Resulta sintomático, cuando no premonitorio, que el producto auspiciado por los empresarios catalanes en torno a la figura de Albert Rivera haya embarrancado como consecuencia de un liderazgo cimentado de manera prematura con un excesivo delirio de grandeza. Una vez más la hybris con la que los antiguos griegos definían la desmesura se ha cobrado una víctima propiciatoria que no supo entender el sentido de un proyecto nacido por y para la resolución de eso que Ortega llamaba ‘el problema catalán’. Rivera apartó el cáliz de Cataluña cuando tuvo la opción de beberse hasta la última gota, perdiendo la confianza de los que apoyaron su impulso como una opción política, pero de futuro, para España.

Salvando las distancias que ofrecen los sondeos está claro que el asunto de Cataluña debe servir a Pedro Sánchez para poner las barbas a remojar. La molicie que el Gobierno socialista viene mostrando ante el desafío secesionista empieza a resultar irritante y en todo caso no puede servir de barricada para escurrir el bulto ante el ambiente de crispación que vive el electorado español. A diferencia de lo ocurrido hace dos años las banderas nacionales han dejado de lucir en los balcones, pero eso no es más que un indicio del hartazgo contenido y generalizado por parte de una ciudadanía que tiene ahora la oportunidad de expresar su más elocuente protesta ante las urnas a la vuelta de dos semanas.

La compleja hispanización de la 'grosse koalition' 

El PSOE está obligado a complementar su política de gestos para la galería con un verdadero golpe de timón, actuando en Cataluña con la misma determinación que lo ha hecho en el Valle de los Caídos. La política de gobernar para los convencidos puede ser muy mala consejera en una sociedad que ha metabolizado su fragmentación inestable hacia una polarización descarnada a ambos extremos del arco parlamentario.

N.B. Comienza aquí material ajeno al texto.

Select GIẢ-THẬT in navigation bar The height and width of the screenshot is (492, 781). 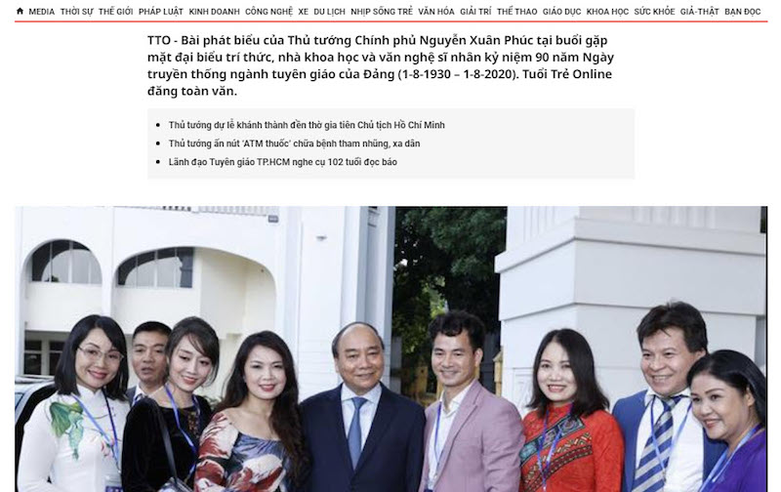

Sánchez corre el riesgo de tropezar en la misma piedra el próximo 10-N, con el agravante de que el camino que conduce a Moncloa exige ahora que el líder socialista reconozca al PP un certificado de garantía democrática que el PSOE nunca ha querido expedir a su principal rival en el Congreso de los Diputados.

La hispanización de la ‘grosse koalition’ alemana implica la abdicación de la memoria histórica y demás fantasmas subyacentes que los ideólogos de las campañas socialistas han venido encadenando como cebo para pescar votos en el río revuelto de las últimas citas electorales. Sánchez tendría que acoger a Casado como su 'partner' de Gobierno, por lo que el líder socialista debería renunciar para siempre al discurso guerracivilista con que se ha venido adoctrinando históricamente a millones de electores. La frontera entre izquierdas y derechas sería borrada del mapa político y el PSOE perdería una de las bazas que más dividendos ha proporcionado a la socialdemocracia en nuestro país.

Demasiado bonito para ser verdad, lo que induce a pensar que cualquier opción de gobernabilidad pasa por una abstención del PP que tampoco puede entenderse como un cheque en blanco. El presidente del Gobierno en funciones se ha metido él solito en un laberinto y su performance política, más allá del éxito inesperado e inducido de la moción de censura contra Rajoy, no presagia buenos augurios. La gestión del caso catalán es el paradigma de un bloqueo político que ni siquiera Pedro Sánchez, en sus mejores alardes de funambulismo, podrá sostener a partir del 11 de noviembre. Las próximas elecciones son decisivas para el país, como todas. Pero esta vez sus efectos pueden resultar terminales para algunas de las figuras políticas que vienen trampeando estos últimos años en su afán por dirigir España.